Fiz inversão no meu percurso De Portugal a Macau, para voltar a um local onde, para viajar de casa para o trabalho (e vice-versa), é preciso atravessar um vale, um rio e uma cidade…pendurado num cabo de aço com mais de cinquenta anos. A travessia é feita em teleféricos construídos e – virtualmente – sem manutenção desde a década de 50.
Devido ao íngreme vale do rio, os trabalhadores das minas de Chiatura passavam demasiado tempo a mover-se desde a cidade até às minas, afectando a produtividade.
Num esforço para reduzir o tempo de viagem, um sistema cruzado de teleféricos foi instalado em 1954 pelo governo de Estaline, na antiga União Soviética e da qual a Geórgia era parte integrante.
A produtividade nas minas aumentou drasticamente com os denominados “caixões de metal de Estaline”, que também eram capazes de transportar algum minério directamente para as fábricas. Chiatura é uma cidade na região de Imereti, no Oeste da Geórgia, que foi fundada no final de 1800 e rapidamente se tornou uma fonte importante de manganês e ferro.

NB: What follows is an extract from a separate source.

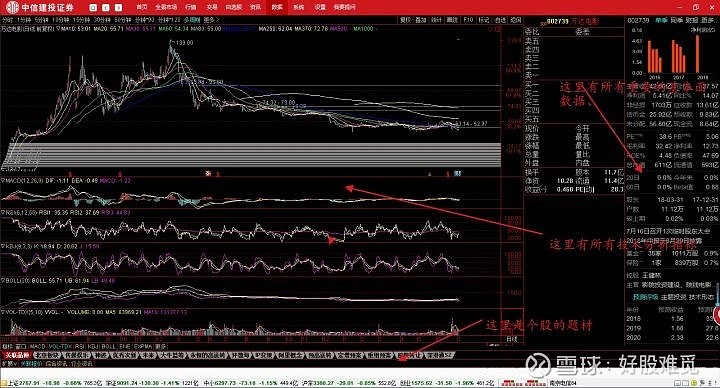Click the 关联品种 tab at the bottom
Viewport: 720px width, 388px height.
[17, 355]
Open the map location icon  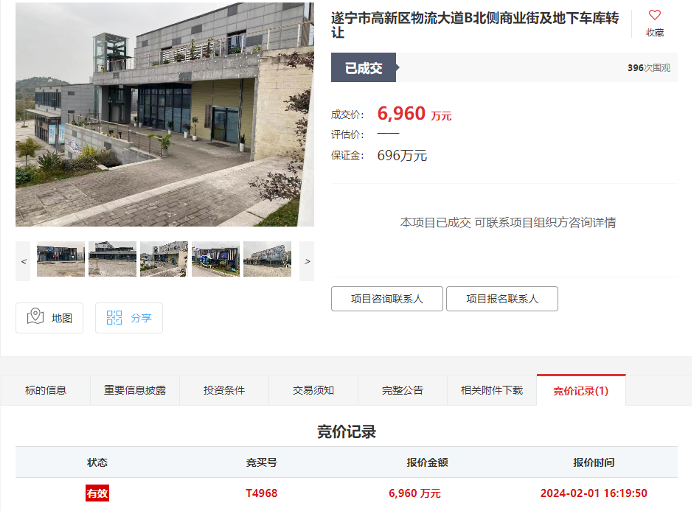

Chiatura não é, propriamente, um local que se visite porque existe uma esplanada, um mosteiro, uma igreja ou qualquer outra atracção turística polida para receber visitantes nacionais ou estrangeiros. Talvez a única excepção seja, agora, os teleféricos suspensos.
Porém, os poucos visitantes que se deslocam para esta região fazem-no pela atracção – quiçá mórbida – de poder viajar de um lado para o outro do vale sem demoras, sem precisar de chamar um táxi ou de apanhar um autocarro.
Existiram vários teleféricos ao longo do vale, mas um deles era considerado o principal, na extremidade Sul da cidade. E decido, por isso, deslocar-me para a estação principal. Era esta que a maioria dos trabalhadores utilizava para aceder ao complexo mineiro.
Faziam-no a bordo de uma espécie de armário metálico, em que figuram duas janelas verticais e duas circulares. Para o operar bastava a um funcionário, numa extremidade ou outra do cabo de aço, premir um botão amarelo para fazer arrancar o teleférico e, depois, com um manípulo comandar a ascensão ou descensão.
Quando me aproximo da estação vejo um desses teleféricos, suspenso no ar, ou no espesso cabo de aço, sobre o rio. As pequenas janelas redondas e as verticais estão sujas ou gastas das década de utilização. Da cor original deste “armário” pouco resta, mas sobra muita, talvez demasiada ferrugem.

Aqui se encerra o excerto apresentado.